I have listen or read that, in the context of noncommutative geometry, Morita equivalence is a more natural equivalence for $C^*$-algebras than $*$-isomorphism.

Can someone explain this sentence or know some text that could be useful?

Does anybody know some comparisons of different $C^*$-algebras categories?
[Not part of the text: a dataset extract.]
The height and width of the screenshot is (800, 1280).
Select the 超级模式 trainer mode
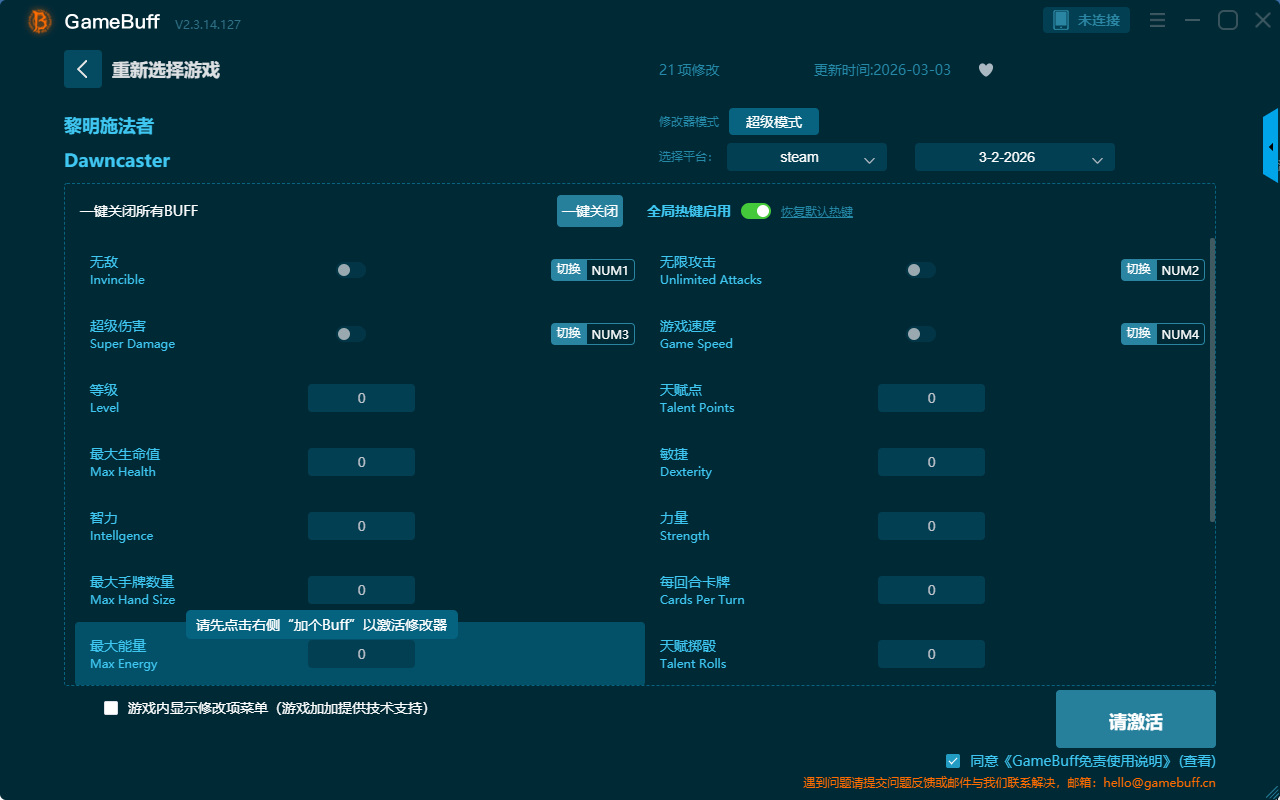point(773,122)

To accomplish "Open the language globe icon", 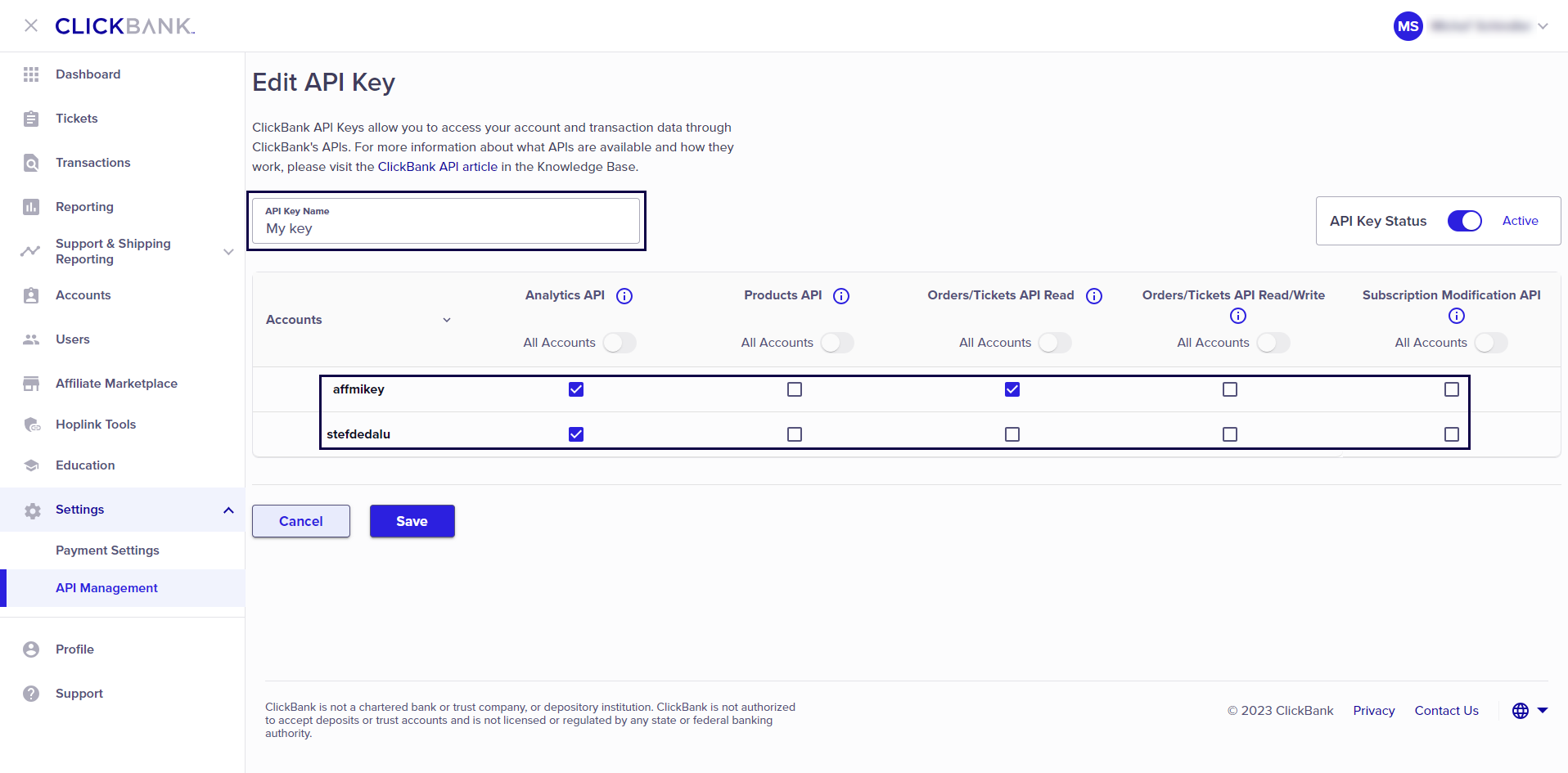I will coord(1521,711).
I post here the answer I received for the same question in mathoverflow:

Here I list some facts that may be useful for building your intuition:
1. Two commutative Morita equivalent $C^*$-algebra are in fact $*$-isomorphic.
2 If $A$ is $C^*$-algebra and you take $B=M_n(A)$ then $A$ and $B$ are Morita equivalent.
3 Many invariants for $C^*$-algebras such as $K$-theory or Hochschild or cyclic homology are the same for Morita equivalent $C^*$-algebras.
4 Two Morita equivalent $C^*$-algebras have the same representation theory so from this point of view they should represent the same "noncommutative space".

And a helpful comment:

One more crucial fact: the crossed product $C_0(X)\rtimes_r G$ of the $C^*$-algebra of a locally compact Hausdorff space by a free and proper action of a locally compact topological group is, in general, only Morita equivalent to the $C^*$-algebra of the quotient space $C_0(X/G)$. Indeed, $C_0(X)\rtimes_r G$ is necessarily noncommutative the moment $G$ is non-Abelian.